6 . Instant Performance Upgrades.

With traditional physical or tin IT infrastructure upgrading hardware performance generally means considerable downtime and therefore a project plan is required which involves input and feedback from teams across an organisation as far as scheduling is concerned.

 

Critical applications may need to be moved to alternate hardware while their primary host undergoes maintenance for example. This process tends to be quite costly and time consuming however when done using cloud based infrastructure this is not so. In the cloud, assigning more hardware resources such as CPU cores, RAM, Disk Space or even changing the type of hardware used to host the cloud servers can be done instantly or within a few minutes.

 

7. Removing Guesswork.

When making choices about purchasing traditional on premise IT hardware and software solutions a degree of skill is required but also an element of guesswork in order to predict potential demand five years in advance (five years being the typical life cycle of IT hardware).

 

No matter how well management teams work they simply cannot predict accurately this far in advance and as a result IT purchasing and product specification tend to be over either over specified using the ‘just in case’ logic or under specified using the ‘if we need it we’ll buy it later’ approach. Neither of these are particularly great because they lead to either wasted money with underutilised IT hardware or lost productivity due to slow systems waiting to upgrade.

 

Cloud offerings by comparison offer the business the opportunity to start small then grow/increase resources as required and pay accordingly. This model is super-efficient allowing the business to match expenditure and resource requirements directly with IT demand by the minute if need be.  

 

8. Constantly Improving User Experience.

With traditionally deployed IT systems the user gets a brand new desktop or workspace when the initial investment is made and then periodically, (maybe a year or two down the line or even as far away as five years later) another upgrade takes place and their working environment is upgraded. With Cloud infrastructure small upgrades can take place as frequently as daily but monthly is a typical cycle.

 

As an example the new features in the Cloud based Microsoft Office Suite (which includes used applications such as Microsoft Outlook, Microsoft Word and Microsoft Excel etc.) have two upgrade paths, users can opt to receive the new features either monthly or twice semi-annually. This means that user experience is constantly upgraded allowing them to benefit from new features and better application experiences which in turn means improved productivity and comfort.

 

9. Unified experience in or out of the office.

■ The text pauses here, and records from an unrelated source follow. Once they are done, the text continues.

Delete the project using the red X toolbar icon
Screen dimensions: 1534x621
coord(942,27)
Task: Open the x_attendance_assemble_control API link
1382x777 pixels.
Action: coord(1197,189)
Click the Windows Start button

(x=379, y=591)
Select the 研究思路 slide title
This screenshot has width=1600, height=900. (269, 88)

When cloud environments are deployed correctly employees benefit from workspaces, desktop experiences and applications that work just as well from their homes, hotels or on the road as they do when they are working in the main office buildings. More recently this has allowed businesses to move to a hybrid workforce model where some staff members work from home either partially or in some cases entirely. Employers operating like this have been able to benefit from reduced office space requirements and expenditures while gaining greater employee job satisfaction.

 

So, should you move to the cloud with your IT systems?

The answer is it’s up to you, but we think you should consider it.

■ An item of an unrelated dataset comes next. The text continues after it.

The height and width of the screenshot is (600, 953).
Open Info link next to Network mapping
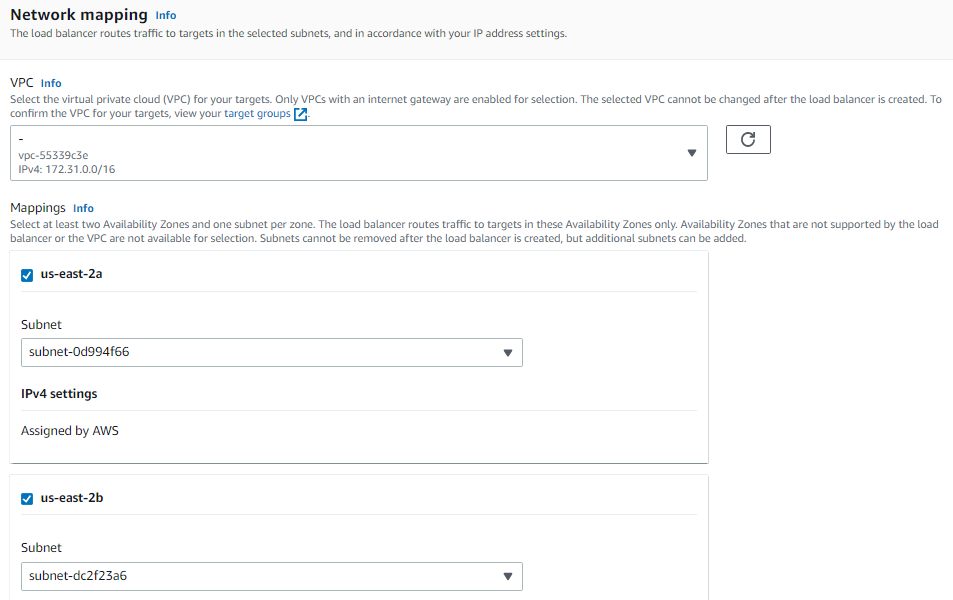pyautogui.click(x=165, y=16)
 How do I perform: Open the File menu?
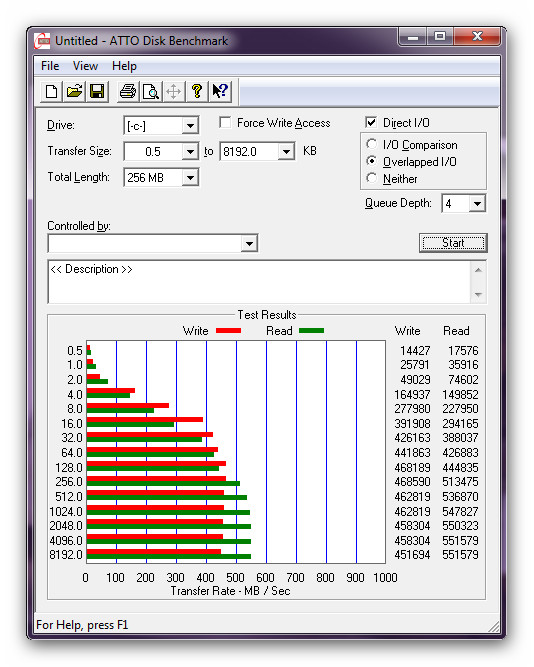click(50, 66)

777 Networks has a history of deploying superb, traditional tin- based Windows Server architecture that spans over 20 years.

 

About seven years ago we started to float the idea of the ‘Cloud Migration’ with our clients. Initially the take up was slow, however, in the last two years elements of cloud deployment have reached 100 percent of our client base.

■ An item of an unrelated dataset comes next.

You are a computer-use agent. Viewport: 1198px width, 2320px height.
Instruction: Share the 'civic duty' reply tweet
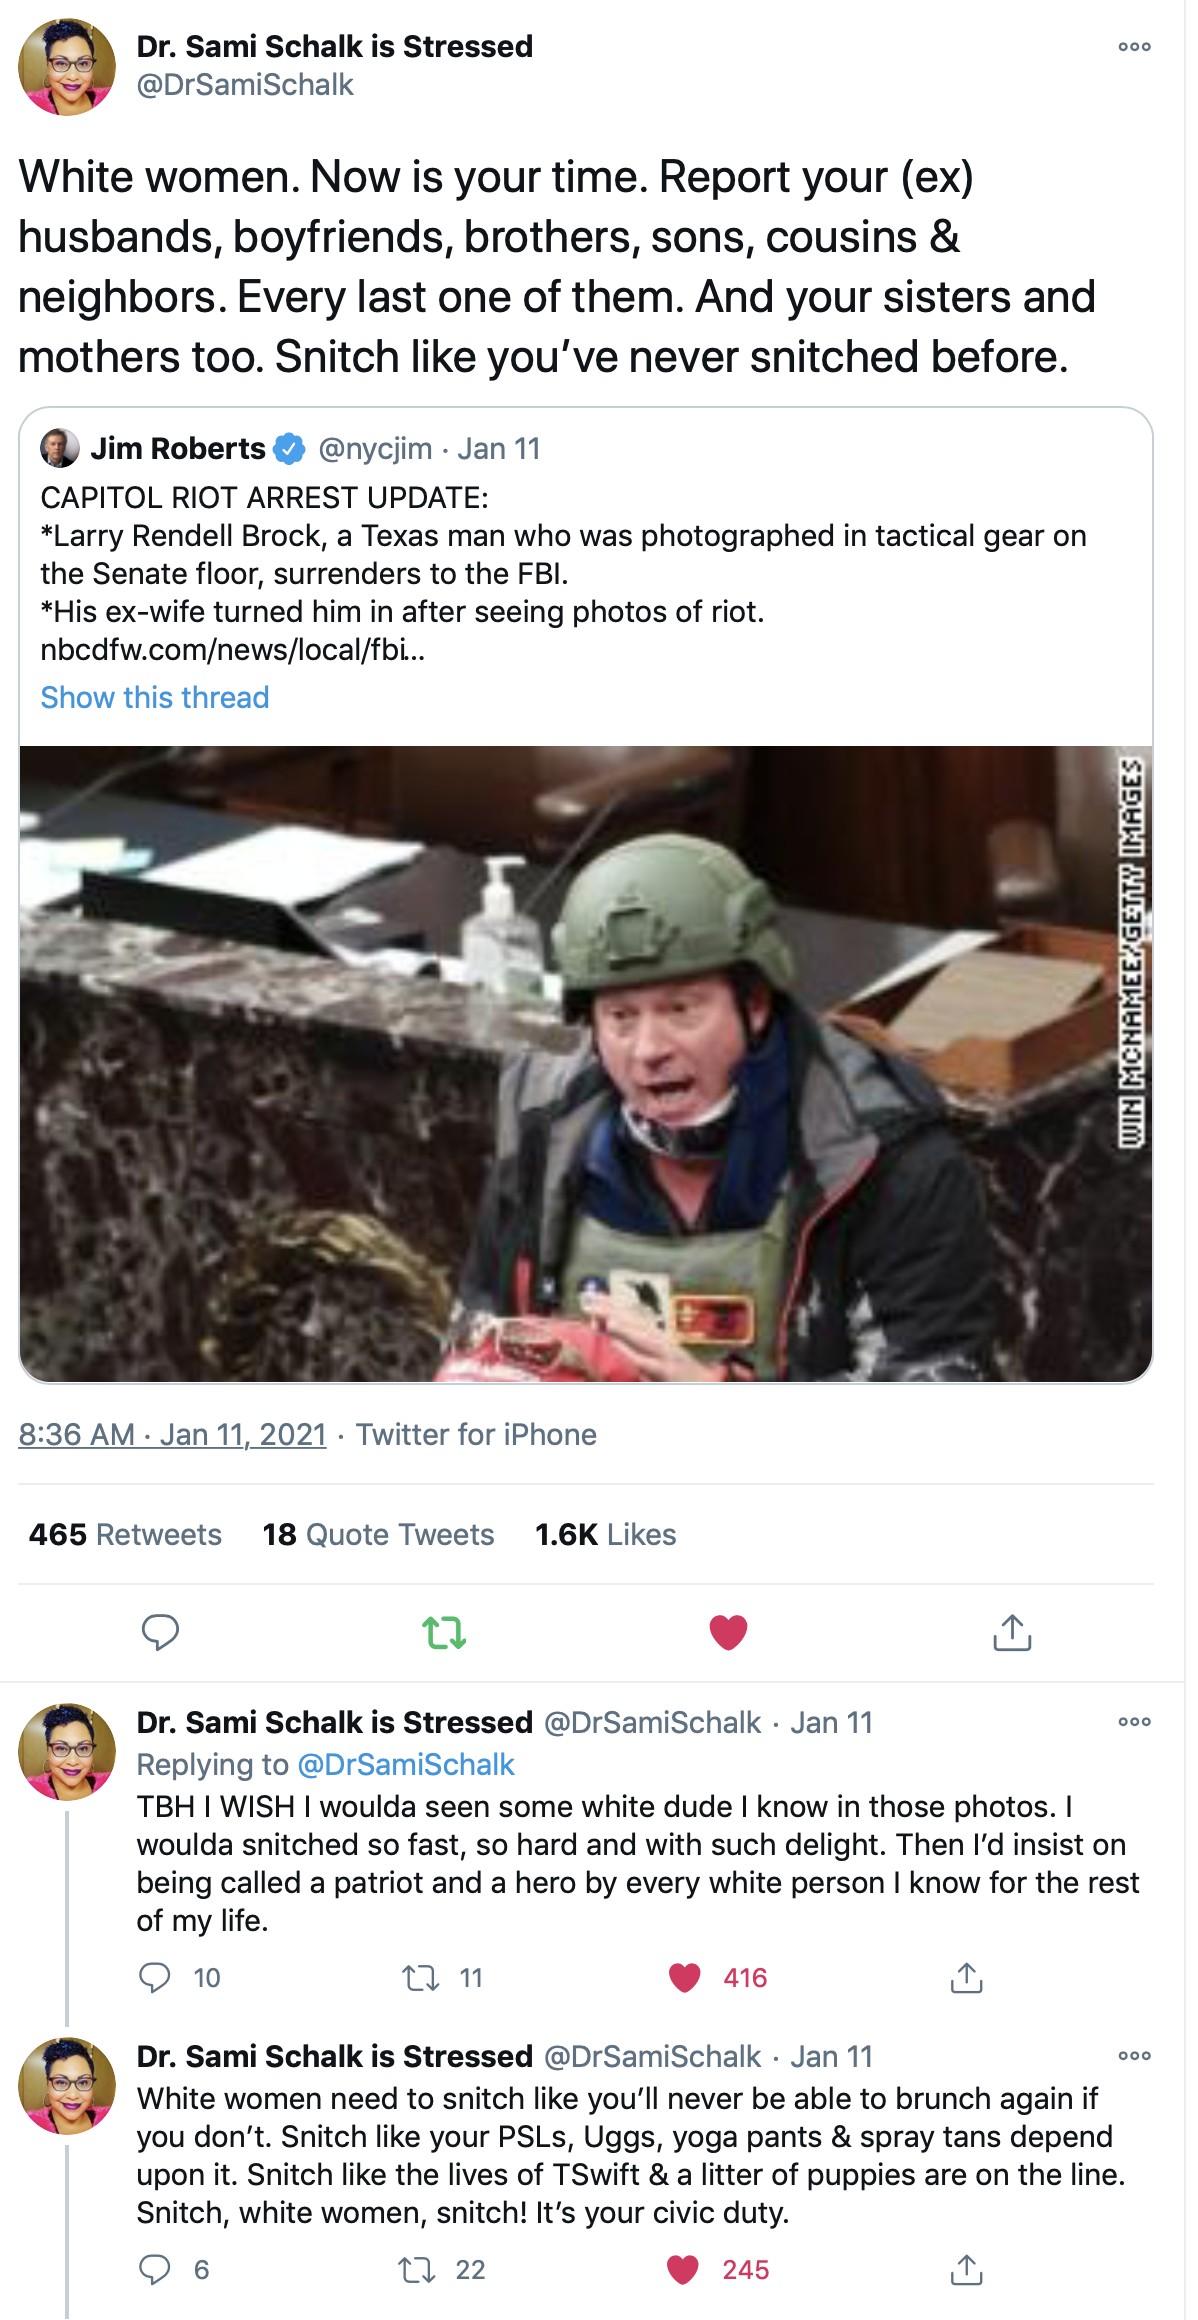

We are an Independent Outsourced IT Managed Service Provider and as such work to deploy infrastructure solutions that match client requirements exactly. We’d never force a particular solution or brand for financial gain as we get paid to make the ‘right’ IT decisions regardless.

 

That said, we believe Cloud IT infrastructure offers so many business benefits that it has to be included as an option in all our proposals and so far none have had the cloud elements cut from them prior to deployment.